Screenshot grounding data

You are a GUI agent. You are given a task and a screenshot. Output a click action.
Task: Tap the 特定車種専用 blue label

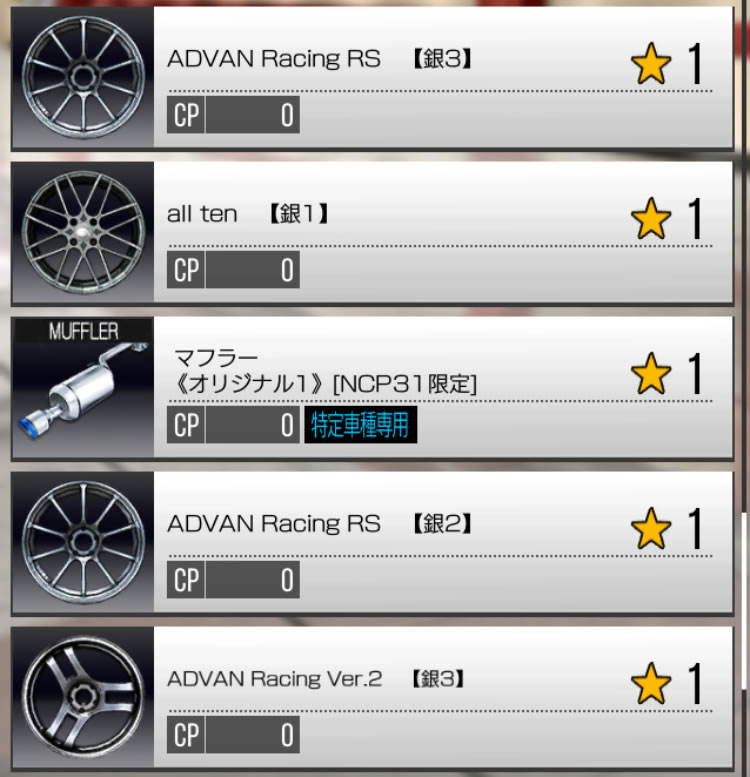(x=361, y=425)
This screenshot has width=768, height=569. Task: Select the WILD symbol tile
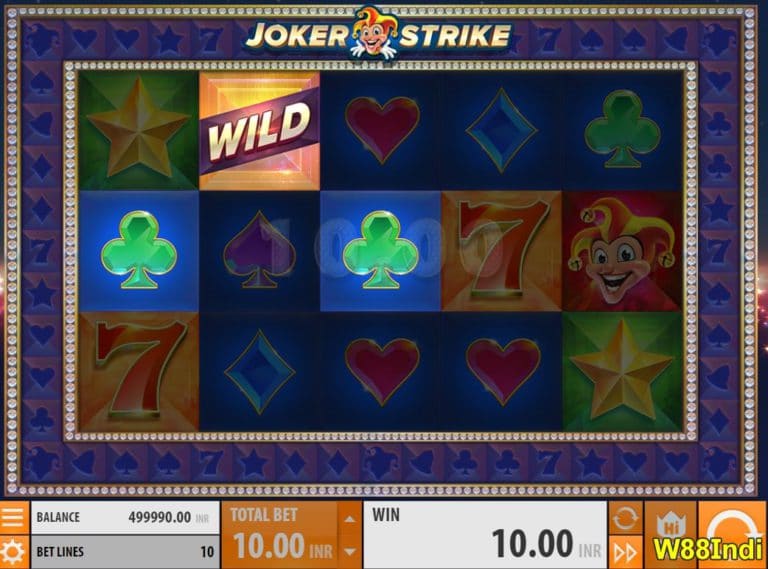(259, 131)
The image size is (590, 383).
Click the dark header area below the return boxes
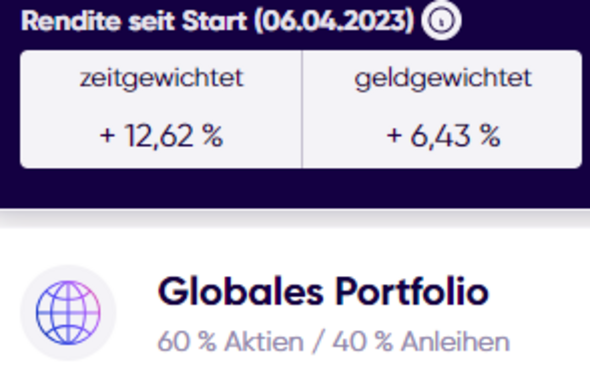[x=295, y=188]
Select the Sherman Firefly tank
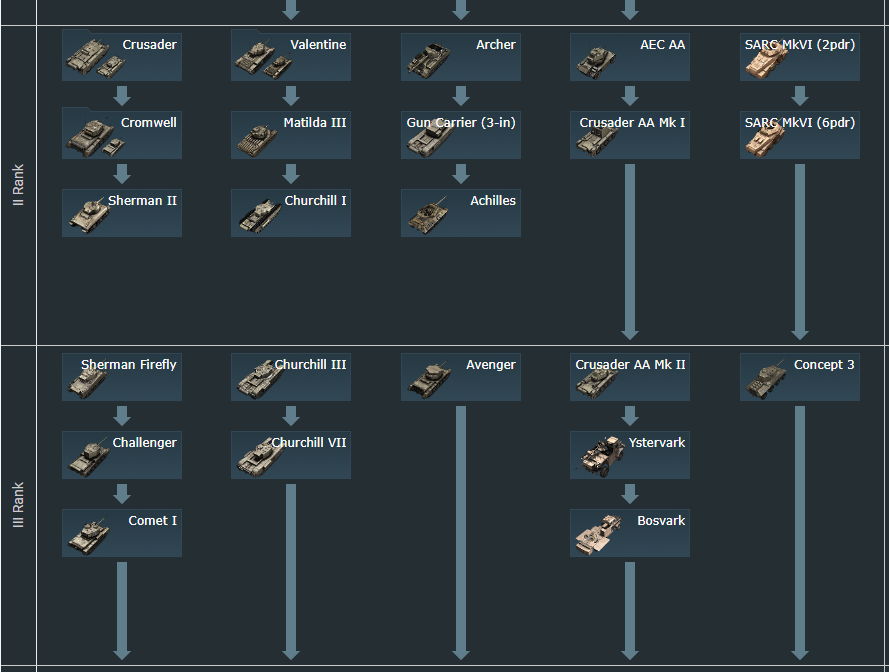The width and height of the screenshot is (889, 672). click(x=122, y=376)
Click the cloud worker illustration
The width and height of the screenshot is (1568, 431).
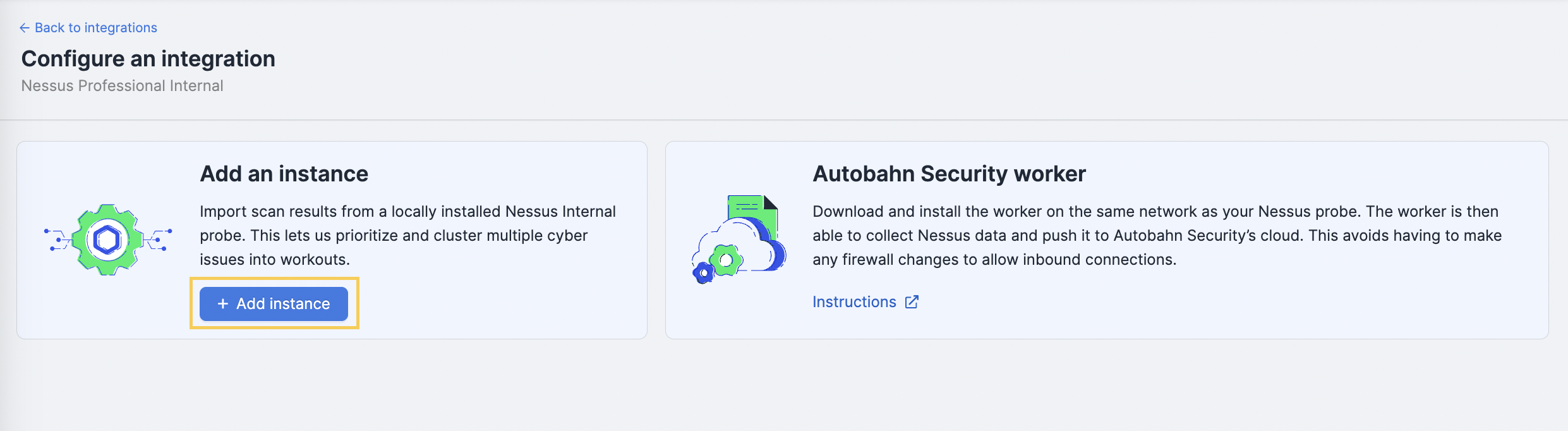(x=739, y=239)
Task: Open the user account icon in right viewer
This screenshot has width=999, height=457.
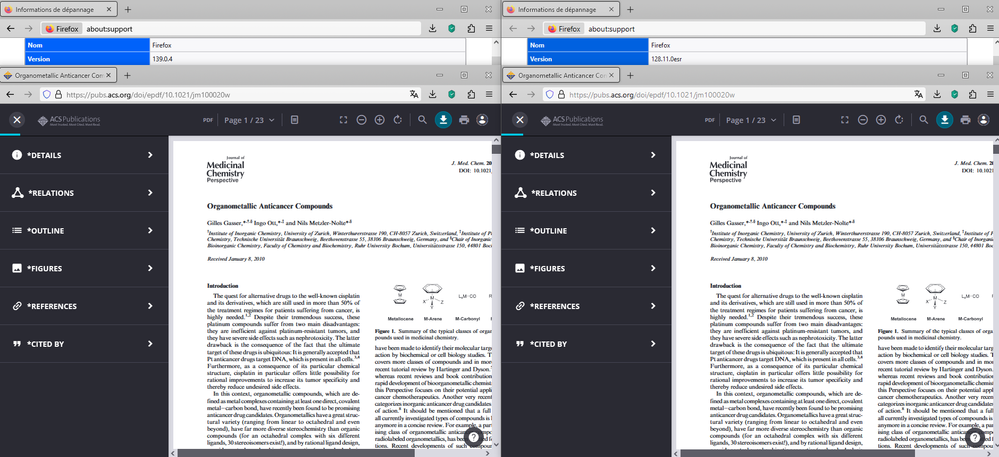Action: pos(984,120)
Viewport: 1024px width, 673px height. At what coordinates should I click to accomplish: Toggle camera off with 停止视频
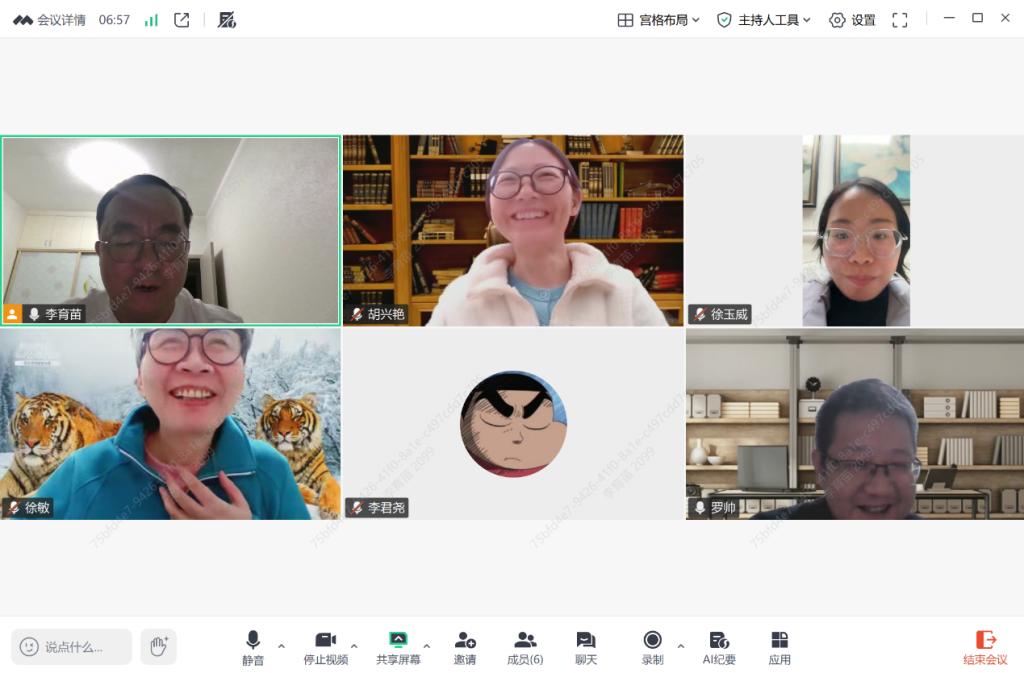click(325, 647)
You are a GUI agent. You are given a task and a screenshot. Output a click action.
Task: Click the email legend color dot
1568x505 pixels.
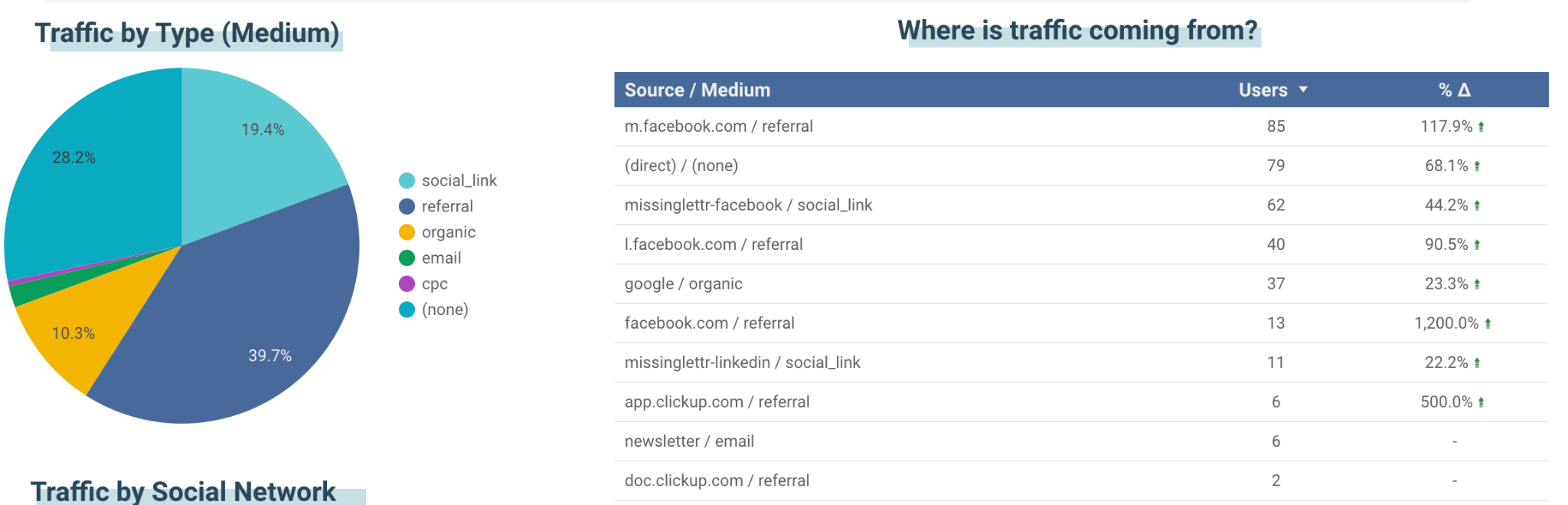(x=407, y=257)
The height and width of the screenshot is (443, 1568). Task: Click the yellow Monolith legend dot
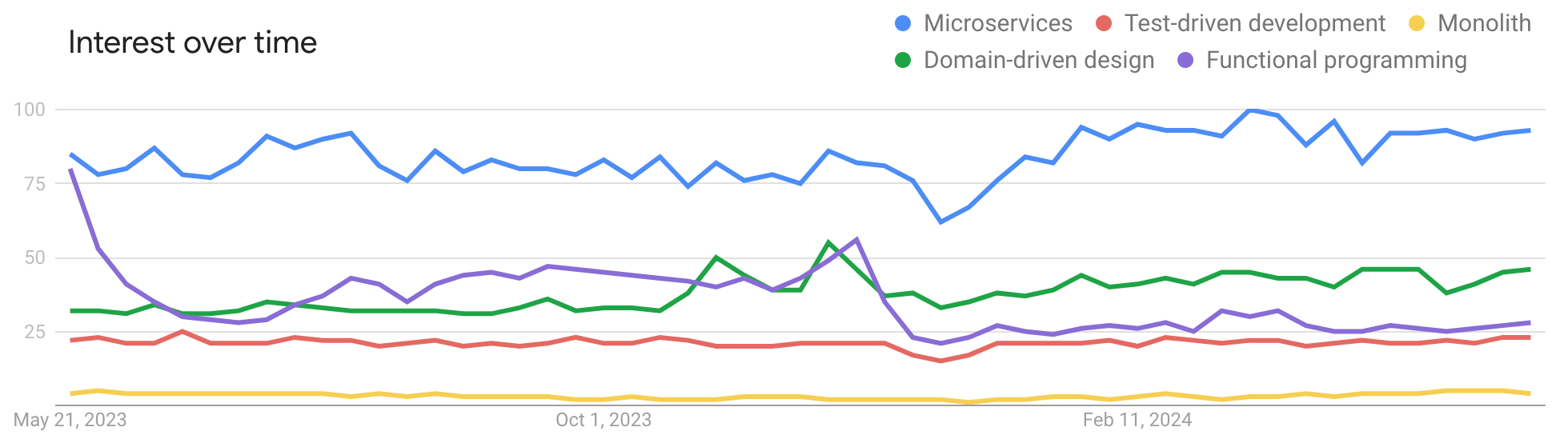click(x=1417, y=24)
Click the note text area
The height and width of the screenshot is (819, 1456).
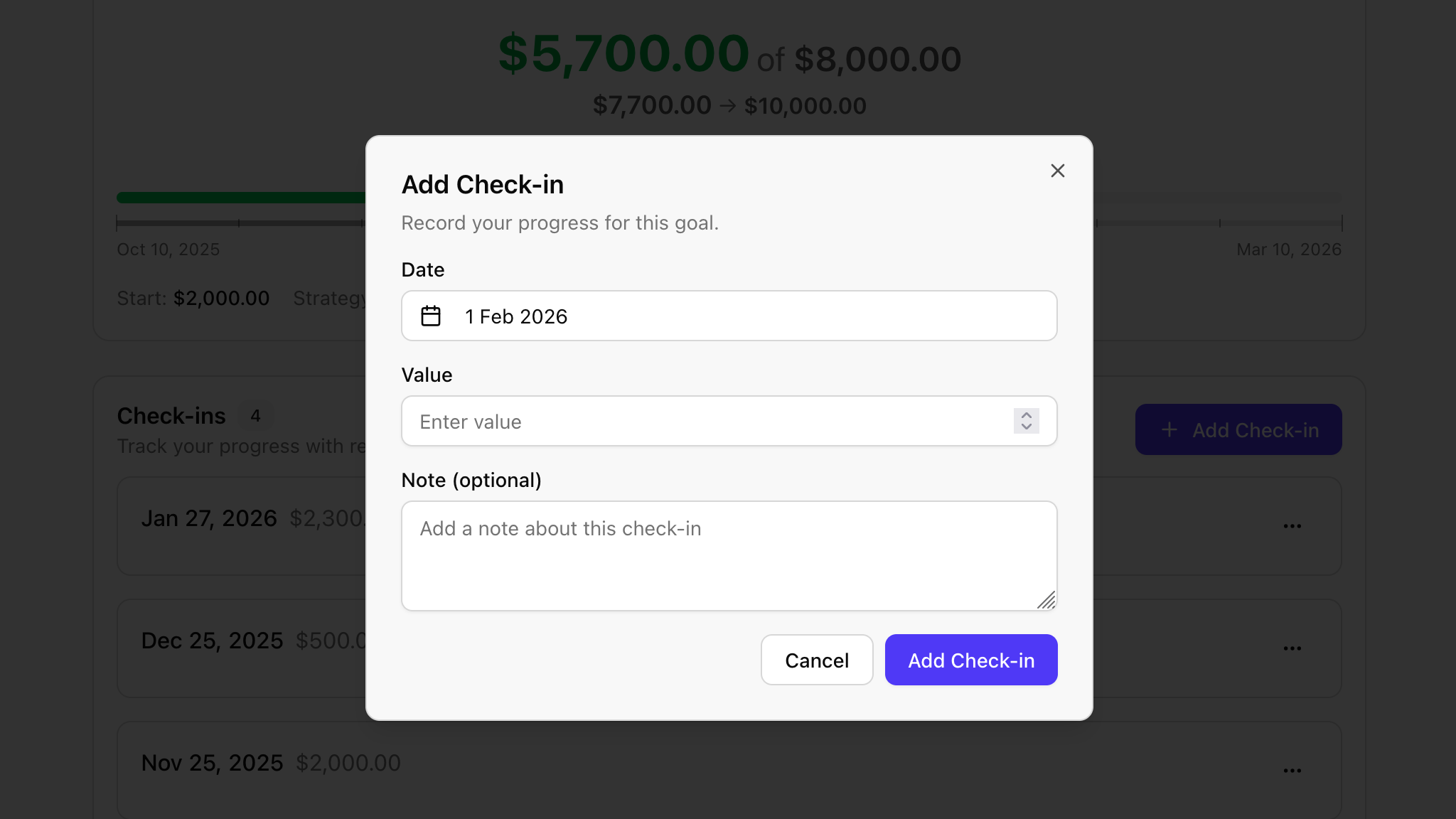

Directions for this task
Transcribe the records above exactly, omitting every picture they contain.

Output of the exercise
You are a GUI agent. You are given a task and a screenshot. Output a click action.
Task: Tap the 特定車種専用 blue label

(x=361, y=425)
This screenshot has width=768, height=569. Task: Select the WILD symbol tile
(259, 131)
The image size is (590, 383).
Click the dark header area below the return boxes
[x=295, y=188]
Select the Sherman Firefly tank
The width and height of the screenshot is (889, 672). click(x=122, y=376)
Click the cloud worker illustration
The width and height of the screenshot is (1568, 431).
(x=739, y=239)
Task: Open the user account icon in right viewer
This screenshot has width=999, height=457.
Action: pos(984,120)
Viewport: 1024px width, 673px height. At what coordinates should I click to accomplish: Toggle camera off with 停止视频
click(325, 647)
You are a GUI agent. You are given a task and a screenshot. Output a click action.
Task: Click the email legend color dot
1568x505 pixels.
(x=407, y=257)
The height and width of the screenshot is (443, 1568). Task: Click the yellow Monolith legend dot
click(x=1417, y=24)
Click the note text area
The height and width of the screenshot is (819, 1456).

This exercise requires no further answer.